I hope this makes clear to your question. Let us know if need more clarification...
Careful...here's a couple of sample queries modified from a similar thread:
DROP TABLE #po
DROP TABLE #ag
CREATE TABLE #ag (agreementid INT IDENTITY (1,1), agreementnumber CHAR(3))
CREATE TABLE #po (poid INT, ponumber VARCHAR(5), agreementid INT, potype CHAR(2), usagedate DATETIME)
insert into #po(poid, ponumber,agreementid,potype,usagedate) values(1, 'po1',2,'NE',dateadd(mm,-5,getdate()))
insert into #po(poid, ponumber,agreementid,potype,usagedate) values(2, 'po2',2,'NE',dateadd(mm,-5,getdate()))
insert into #po(poid, ponumber,agreementid,potype,usagedate)values(3, 'zupo1',2,'ZU',dateadd(mm,-5,getdate()))
insert into #po(poid, ponumber,agreementid,potype,usagedate) values(4, 'zu3',1,'ZU',dateadd(mm,-5,getdate()))
insert into #po(poid, ponumber,agreementid,potype,usagedate) values(5, 'zu4',1,'ZU',dateadd(mm,-5,getdate()))

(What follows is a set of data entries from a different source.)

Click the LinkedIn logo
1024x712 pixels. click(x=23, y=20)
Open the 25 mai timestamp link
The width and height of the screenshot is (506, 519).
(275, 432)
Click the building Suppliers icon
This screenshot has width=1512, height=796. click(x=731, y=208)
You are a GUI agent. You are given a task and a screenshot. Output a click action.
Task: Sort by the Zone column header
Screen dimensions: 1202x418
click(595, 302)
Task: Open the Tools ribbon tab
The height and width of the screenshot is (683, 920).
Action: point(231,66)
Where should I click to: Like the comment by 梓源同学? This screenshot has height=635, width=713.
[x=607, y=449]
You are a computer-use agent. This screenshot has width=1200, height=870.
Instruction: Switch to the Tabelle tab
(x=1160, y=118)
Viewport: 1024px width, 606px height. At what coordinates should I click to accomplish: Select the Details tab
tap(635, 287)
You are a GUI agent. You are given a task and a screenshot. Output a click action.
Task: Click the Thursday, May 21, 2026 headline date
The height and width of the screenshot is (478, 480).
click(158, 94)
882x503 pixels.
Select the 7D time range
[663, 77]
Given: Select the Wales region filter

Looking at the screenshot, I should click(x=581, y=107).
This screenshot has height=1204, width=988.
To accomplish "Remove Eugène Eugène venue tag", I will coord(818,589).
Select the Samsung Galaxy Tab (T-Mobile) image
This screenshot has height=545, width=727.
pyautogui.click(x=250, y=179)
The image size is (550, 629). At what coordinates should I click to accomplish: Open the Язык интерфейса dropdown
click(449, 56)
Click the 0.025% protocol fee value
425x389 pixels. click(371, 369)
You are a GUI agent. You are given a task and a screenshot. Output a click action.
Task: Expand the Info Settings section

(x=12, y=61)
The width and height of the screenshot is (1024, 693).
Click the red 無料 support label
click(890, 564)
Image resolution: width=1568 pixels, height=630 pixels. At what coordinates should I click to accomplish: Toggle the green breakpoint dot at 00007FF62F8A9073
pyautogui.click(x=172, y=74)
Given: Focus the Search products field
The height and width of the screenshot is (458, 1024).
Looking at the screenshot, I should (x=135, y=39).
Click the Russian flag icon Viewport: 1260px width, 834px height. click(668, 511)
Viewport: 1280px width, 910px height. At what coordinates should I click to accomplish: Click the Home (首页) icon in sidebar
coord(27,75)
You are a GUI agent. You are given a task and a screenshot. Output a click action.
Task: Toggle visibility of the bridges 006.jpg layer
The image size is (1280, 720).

insert into #po(poid, ponumber,agreementid,potype,usagedate)values(NULL,'zu5',1,'ZU',dateadd(mm,-5,getdate()))
insert into #ag(agreementnumber) values('Ag1')
insert into #ag(agreementnumber) values('Ag2')
insert into #ag(agreementnumber) values('Ag3')
insert into #ag(agreementnumber) values('Ag4')
insert into #ag(agreementnumber) values('Ag5')
select po.agreementid, po.ponumber
from #po po
INNER join #ag ag on po.agreementid = ag.agreementid
select po.agreementid, po.ponumber
from #po po
WHERE po.agreementid IN (SELECT agreementid FROM #ag)
Run the two queries together in a batch using SQL2K8 and query 1 with the INNER JOIN has a cost of 78% (relative to the batch of the two queries). Now look at the plans - the operator in query 1 is a hash match IJ as you'd expect, costing 73%. In query 2 it's a nested loops left semi join, costing 1%.
For fast, accurate and documented assistance in answering your questions, please read this article.
Understanding and using APPLY, (I) and (II) Paul White
Hidden RBAR: Triangular Joins / The "Numbers" or "Tally" Table: What it is and how it replaces a loop Jeff Moden
December 15, 2010 at 11:35 pm
December 16, 2010 at 11:57 pm
Lowell (12/9/2010)
add an index, and actually look at the execution plan before and after, i think you'll get a better idea of what's going on.
David, as Lowell has mentioned, add a composite non-clustered index on country, date.
This alone, will not speed up the query. Do you really need to 'select *'? Even though a NC index (covering index) is present, as you are selecting all columns, sql server will do lookups to read the rest of the columns. The lookups will be done one row at a time. And the lookups will be done only if the total number of rows in the result set is less than say 2% of the rows in the table. Otherwise, sql server goes for a table scan as it will be more efficient.
In short, add a composite index. Select only the columns you need. Check the execution plan to ascertain if table scan or index scan happens. Consider adding included columns.